The importance of mental health in the workplace cannot be overstated. Productivity is boosted when work is being done in the right mental state. Yet, mental health has been neglected by companies for a long time.

Theodoric Chew, Co-Founder & CEO, Intellect

This week, SME & ENTREPRENEURSHIP MAGAZINE speaks to Theodoric Chew, co-founder and CEO of Intellect, a mental health startup focusing on offering easy access to mental care and support.

What inspired you to set up Intellect?

We started Intellect in 2019, just before the COVID-19 outbreak, as we saw big gaps in Asia’s mental health space.

We identified three key challenges. The first is cost. It’s really expensive to get access to care and look for therapists or psychologists.

The second and probably the biggest issue is stigma. Asians typically see mental health as an extreme case scenario, relating therapy to things like schizophrenia and even suicidal thoughts.

And third, we noticed a shortage in the supply of mental health practitioners across the region. Singapore has one of the lowest supplies in comparison to many other developed cities in the world.

Our belief is that mental well-being should be addressed in early stages rather than waiting until clinical care is needed. Having personally gone through therapy in my teenage years, I realised the importance of mental health well-being and having accessibility to the required care.

What were the greatest challenges you have faced so far in setting up the business?

One of the biggest challenges in mental healthcare space is to change people’s mindset. People are hesitant to seek help and acknowledge problems like trauma, depression, and panic attacks, as they fear being judged by peers who cannot relate to such struggles.

Similarly, in the professional arena, employees refrain from acknowledging mental health issues out of fear of a negative performance review.

Secondly, Asian societies have a long way to go in normalising mental health conversations. Convincing Asian companies to see value in the mental well-being of their employees, instilling it as a part of their benefits package and corporate programmes can be a tedious process.

In 2019, when we were pitching our platform to clients and prospects, it was seen as a nice-to-have solution, but what we see is that a lot more companies now view this as a must-have.

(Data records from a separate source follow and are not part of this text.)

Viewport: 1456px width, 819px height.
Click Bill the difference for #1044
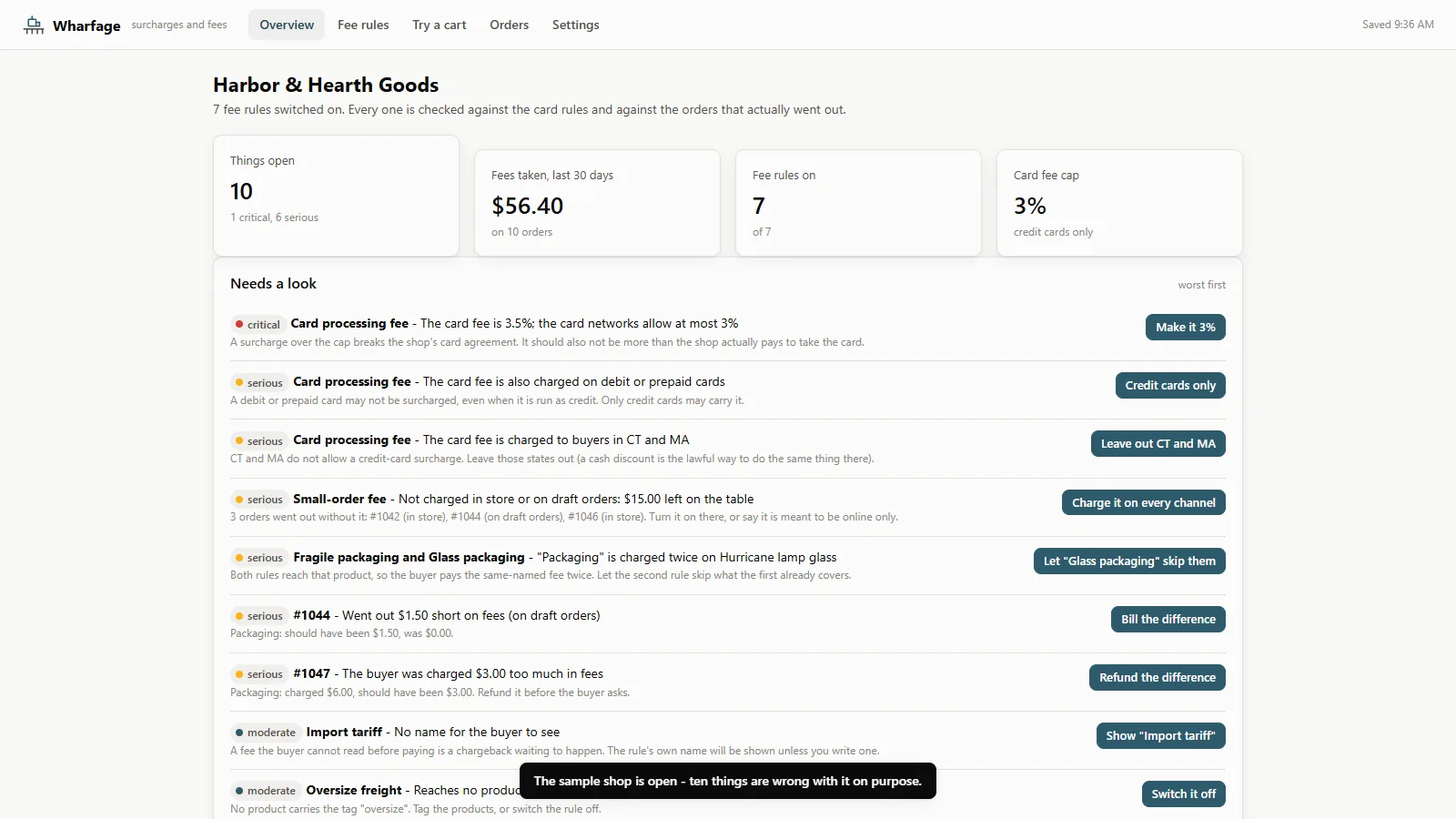1168,619
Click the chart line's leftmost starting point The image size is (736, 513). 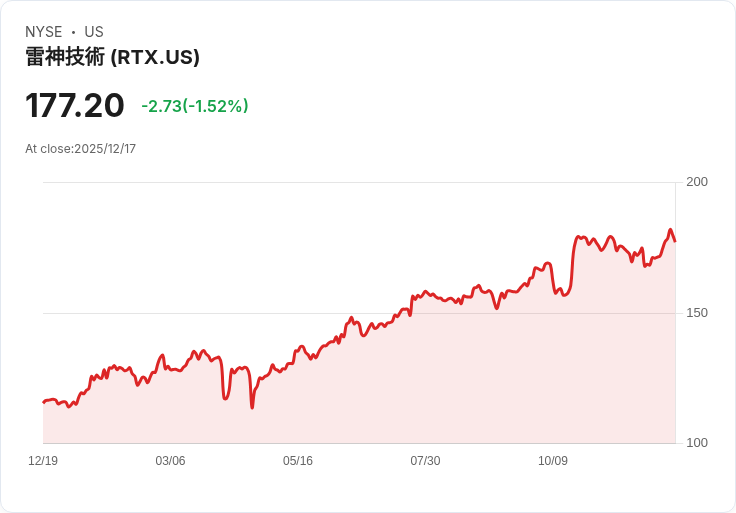click(43, 402)
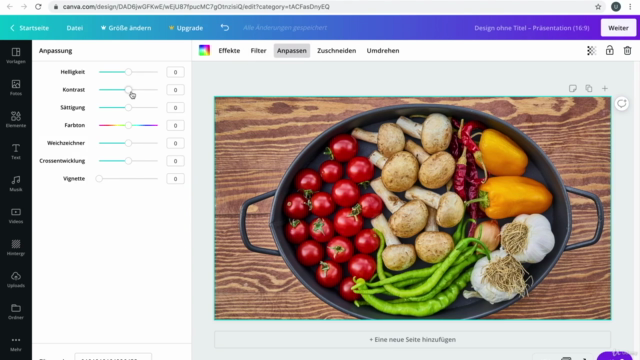Delete the image with trash icon
Viewport: 640px width, 360px height.
click(627, 51)
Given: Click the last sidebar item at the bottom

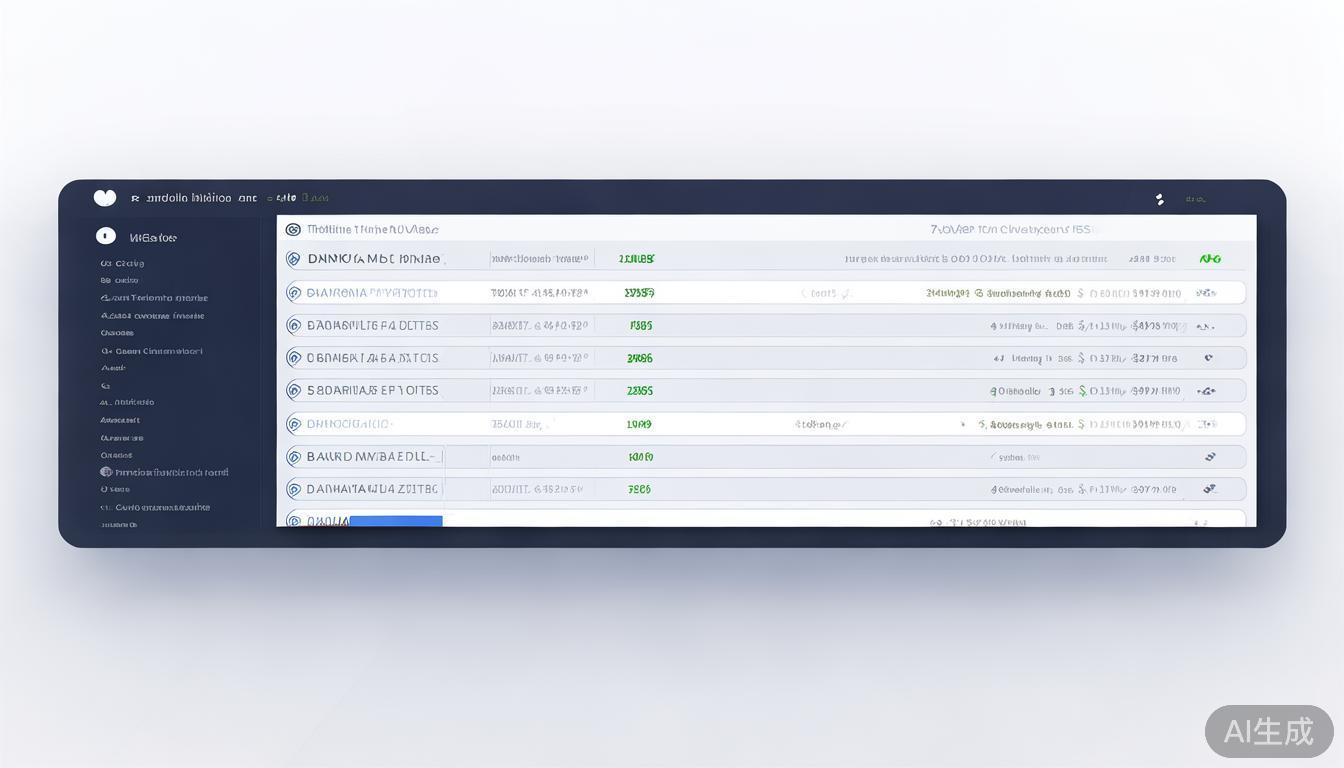Looking at the screenshot, I should [x=119, y=524].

Furthermore, many acknowledge that it can improve workplace productivity and employee satisfaction.

How has the mental health landscape changed in response to COVID-19?

On one hand, COVID-19 has increased burnout and chronic stress across all geographies due to the blurring lines of work-life balance.

On the other hand, it has also triggered rising mental health awareness and public attention, especially in Asia.

Individuals are acknowledging and prioritizing their psychological well-being and corporates are understanding the direct impact of employee well-being on organizational growth.

Many startups today have mental health leave already embedded in their employee benefits package and programmes, whereas SMEs, MNCs and the Fortune 500 are taking proactive steps to take care of their employees by inviting professional experts on-campus or by having routine programmes in place.

The surging demand is also nudging governments worldwide to take a new and proactive approach to improve mental health access for their citizens and residents.

What trends do you see developing in the mental health space?

Asia is surely catching up with the western world in terms of mental health awareness and this is set to rise in the coming time.

Companies in Asia are increasingly becoming more sensitive and aware of the importance of their employees’ mental well-being.

These organisations have come to realise that their employees’ workplace satisfaction and productivity are connected to their mental health and well-being.

We see more organisations incorporating mental health as part of their corporate wellness budget and are actively looking at both direct and indirect methods to cater to their employees’ needs.